WORK REQUEST: In the entries below, find the line containing "You are a GUI". Write out that line and all lines after it, exactly, and nothing else.

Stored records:
*****
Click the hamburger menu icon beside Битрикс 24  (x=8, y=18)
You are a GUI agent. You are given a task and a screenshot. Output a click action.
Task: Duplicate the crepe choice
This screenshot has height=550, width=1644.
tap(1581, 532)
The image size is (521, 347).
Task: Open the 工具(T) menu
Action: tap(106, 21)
*****
RESPONSE TO THE TASK:
You are a GUI agent. You are given a task and a screenshot. Output a click action.
Task: Duplicate the crepe choice
This screenshot has height=550, width=1644.
tap(1581, 532)
The image size is (521, 347).
Task: Open the 工具(T) menu
Action: tap(106, 21)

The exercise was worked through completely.